The Road to B'sheret is never easy.....

"But I don't want good and I don't want good enough,
I want can't sleep, can't breathe without your love,
Front porch and one more kiss, it doesn't make sense to anybody else,
Who cares if you're all I think about,
I've searched the world and I know now,
It ain't right if you ain't lost your mind,
Yea I don't want easy, I want crazy,
Are you with me baby? Let's be crazy"




Back to the blog again, trying to find a way to work out the flurry in my head...writing is my great solace. To catch everyone up, the horse I had been to looking at in my last post, is now mine. Vested Vitals, or B'sheret (his new barn name) came home to Woodloch 12 days ago. B'sheret means fate, destiny or meant to be. And I do believe that is what he was, meant to be. Buying him and bringing him home went so easily and I have great new friends in his previous owners. I belong on this journey right now.

But as with any journey that I have been on in my life, meant to be never meant easy or simple. I had to laugh when my vet yesterday was talking about different horse superstitions and pointed out the two whorls on his face (horse version of cowlicks) and that when you have a horse with two of them everything is going to be more of a challenge. Well of course, what else would I have. If it comes easy why bother, right?

Our first week together was pretty straight forward, we had a few lessons, we got to know each other and we were planning for our first show. We'll call that the honeymoon *smile*. Then Friday morning my phone rang way too early, B' had locked up one of his hind legs  (locked stifle) and we needed to call the vet. This became the scariest 12 hour day of my life. Walking in and seeing my new baby dragging his back foot and walking on the top of his hoof and not knowing if everything I had dreamed about was about to fall in on me. I will spare everyone all the technical explanation but if you want to learn more about what went on this article is really great. http://www.equinepi.com/pdfs/stiflearticle.pdf . The only thing that got me through the day intact was the amazing people around me. Our barn crew, my trainer (Etta), Theo (my farrier), the other boarders, and friends near and far. I was blessed to be so far from alone in it. And thanks to two amazing vets the day ended well. B's stifle was put back in place and he walked off like it never happened. He was all better, me not so much. No one call tell whether it will happen again or not and so I am holding my breath.

The best way to lower the odds of a relapse is as much exercise for him as possible, to strengthen the ligaments. So we have spent every day since going on long long walks together. This has been the silver lining in what happened. I have gotten to take him on "field trips" to parts of Woodloch he hasn't seen, through the forest, out to the fields, down different roads and we have gotten to know each other so much better.

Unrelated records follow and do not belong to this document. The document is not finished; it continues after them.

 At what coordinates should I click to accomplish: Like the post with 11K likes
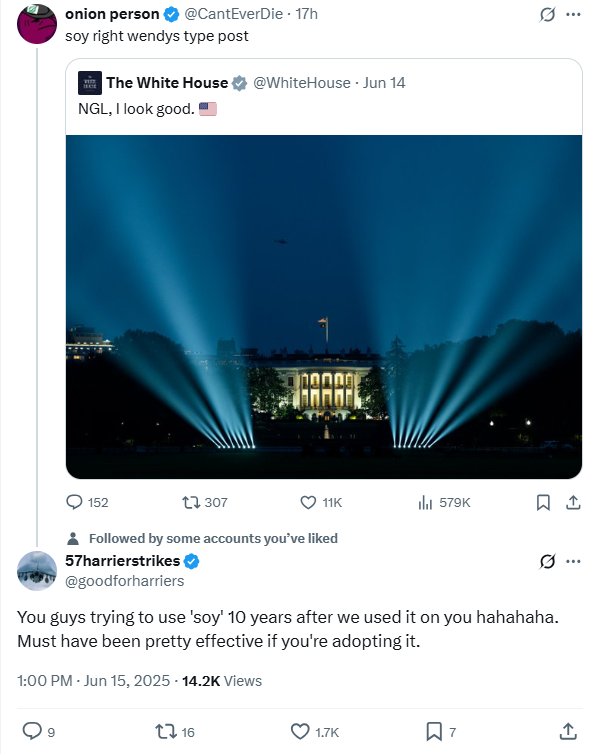(321, 503)
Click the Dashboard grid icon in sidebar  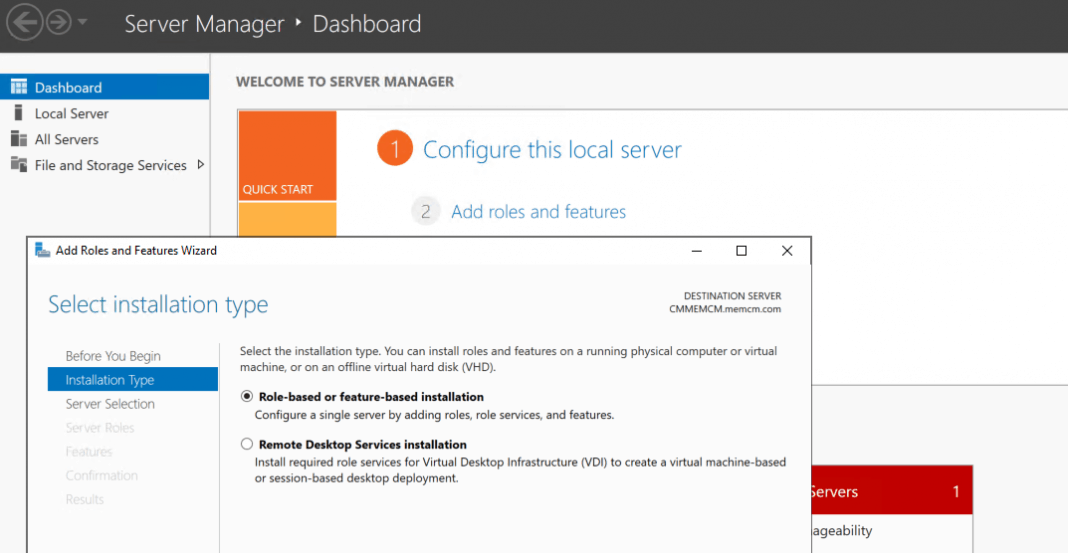pos(18,87)
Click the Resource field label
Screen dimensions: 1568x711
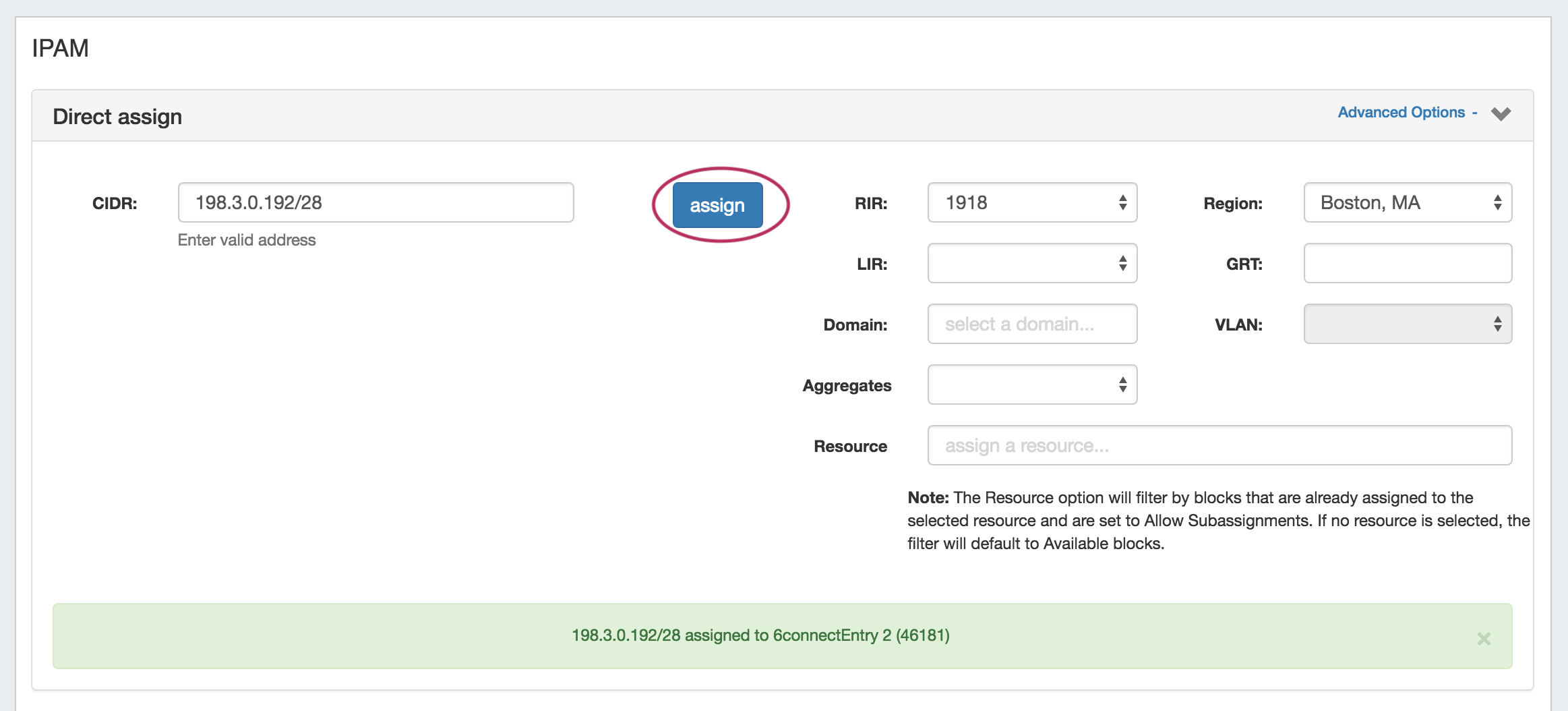coord(850,447)
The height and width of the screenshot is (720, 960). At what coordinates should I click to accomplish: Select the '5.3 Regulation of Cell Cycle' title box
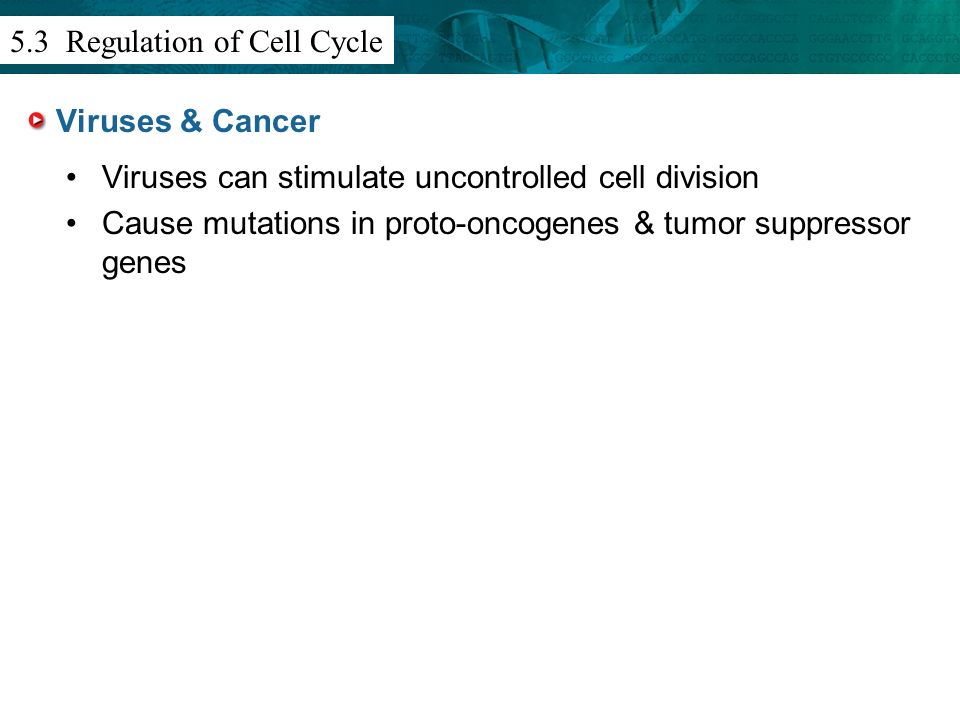(197, 40)
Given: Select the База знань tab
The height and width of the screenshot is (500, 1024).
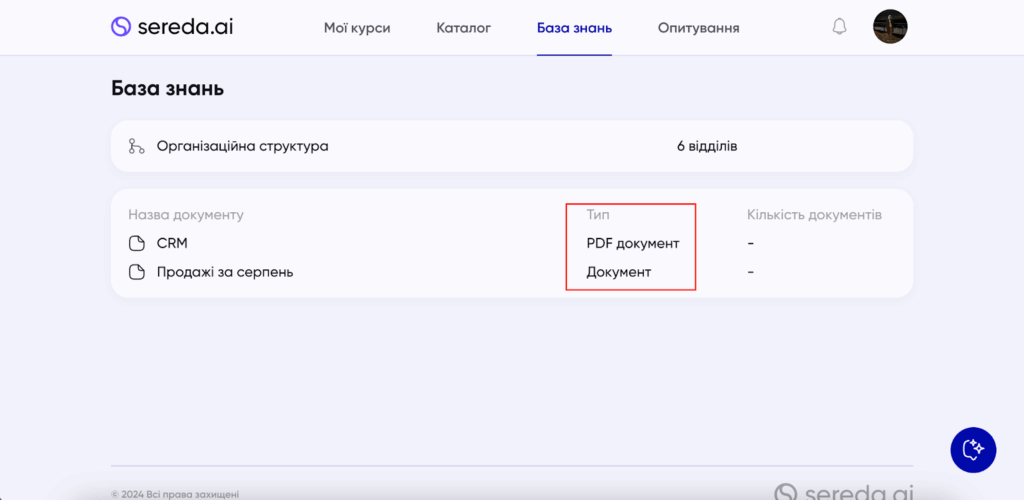Looking at the screenshot, I should tap(574, 28).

I love just hanging out with him. He is a smart horse and watching him process new things is a lot of fun. I am learning his fears, his strengths and how we can work together better as a team. We missed our first show, but we are much closer for it.

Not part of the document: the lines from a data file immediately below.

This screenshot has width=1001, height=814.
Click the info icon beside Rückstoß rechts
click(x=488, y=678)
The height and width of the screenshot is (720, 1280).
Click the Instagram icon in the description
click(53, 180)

Yesterday the vet came back and we did the routine stuff we had planned...teeth, sheath (boy parts), shots, chiropractic/acupuncture and shoes. It was a good appointment (I adore his vet, very straightforward, very intelligent but also very disarming and humorous) but there were lots of little things that came up - he has an overbite, he is tight in the neck, he has thin hoof walls, just little things. But I have to admit it set me spinning. I think it was the culmination of the days before it. I just feel overwhelmed and lost.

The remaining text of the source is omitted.